▶ _Exercise_
Gather every line in the records below that contains the word "height".

▶ _Information given_

● ● ● ● ● ● ●

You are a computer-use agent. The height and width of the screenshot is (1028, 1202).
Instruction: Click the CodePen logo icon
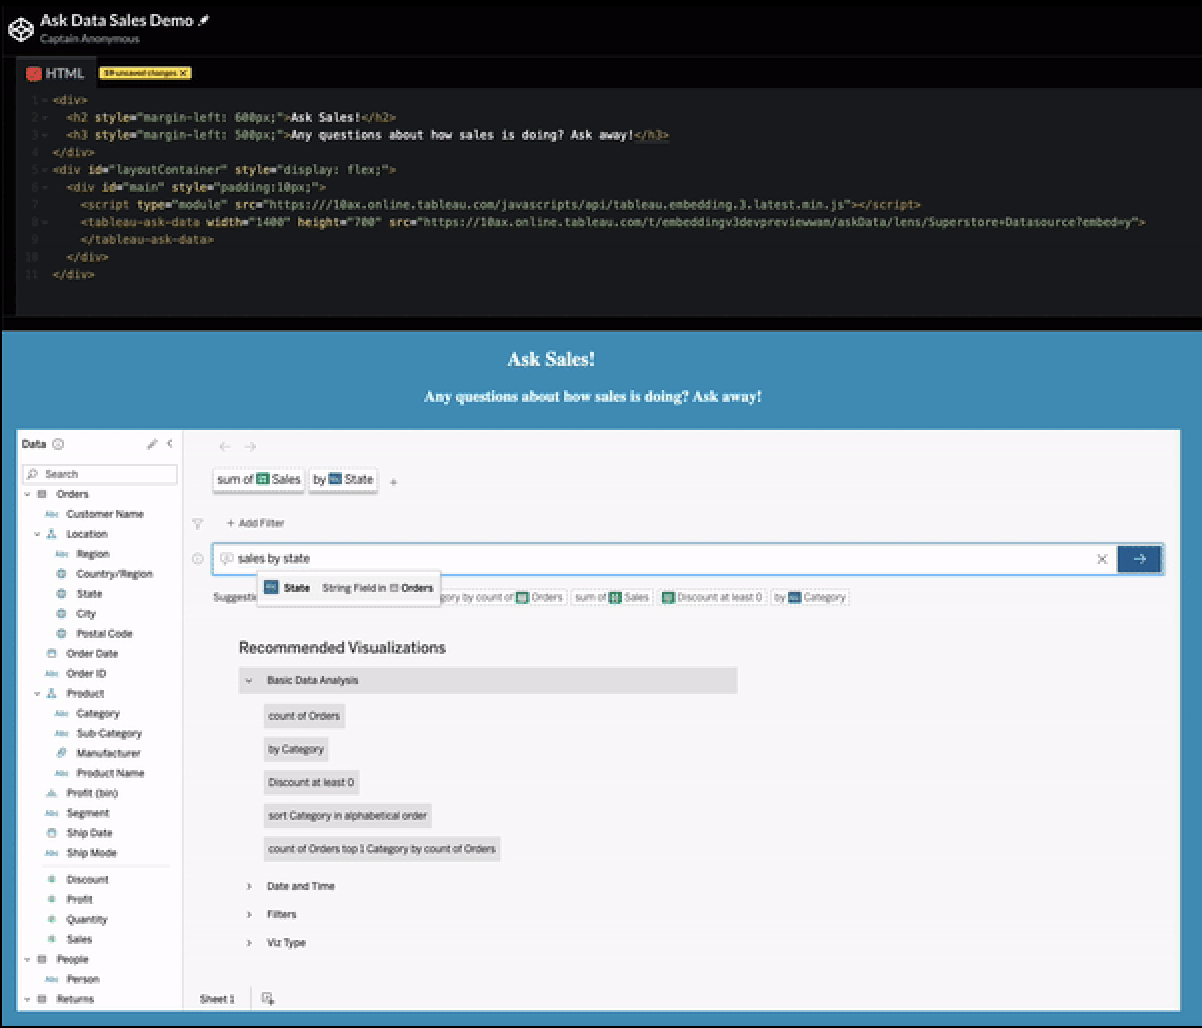21,29
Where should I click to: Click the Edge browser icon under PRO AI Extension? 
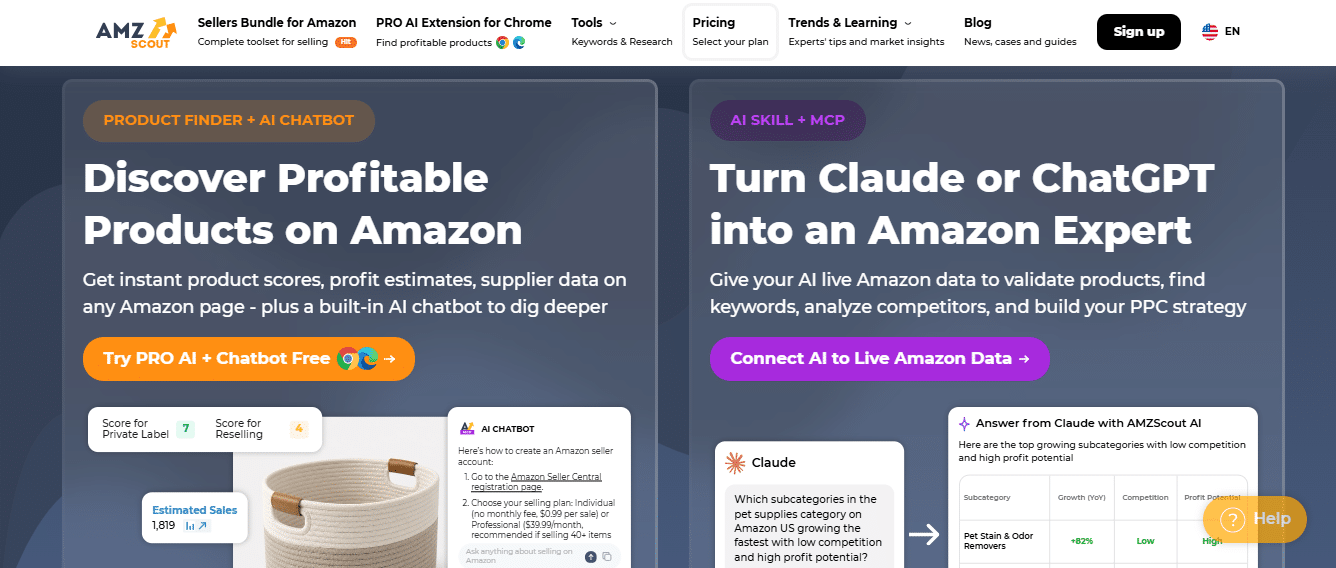[x=519, y=43]
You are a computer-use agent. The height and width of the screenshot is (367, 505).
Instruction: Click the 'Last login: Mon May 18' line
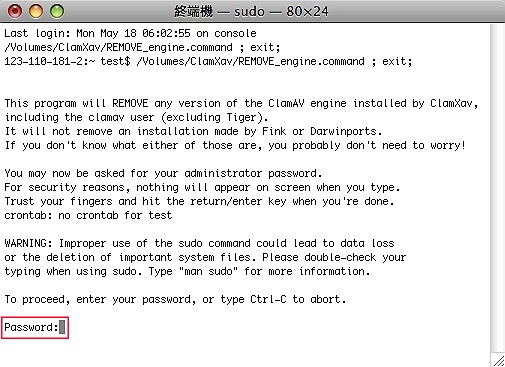tap(130, 33)
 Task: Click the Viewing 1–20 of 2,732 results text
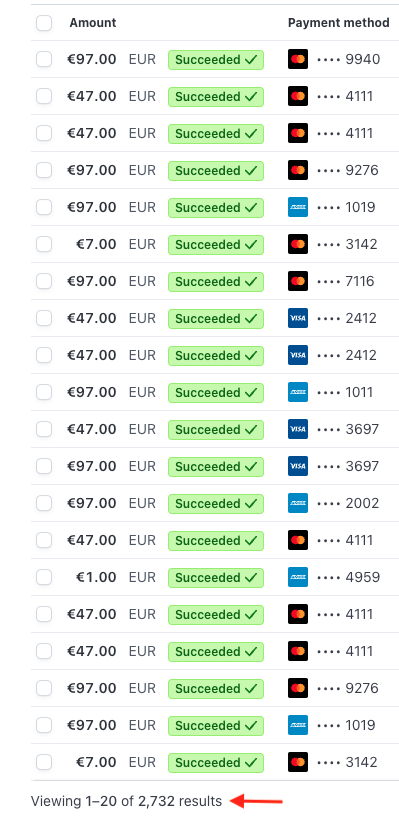(x=126, y=801)
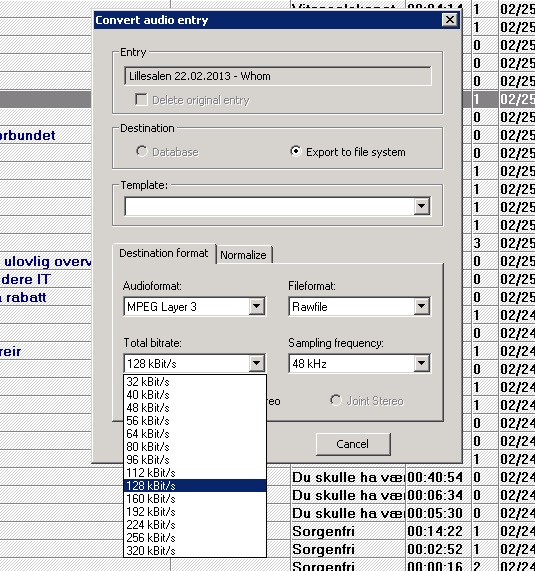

● ● ● ● ● ● ●

▶ _Solution below_
You are a computer-use agent. The height and width of the screenshot is (1028, 1202).
You are a computer-use agent. The height and width of the screenshot is (367, 505).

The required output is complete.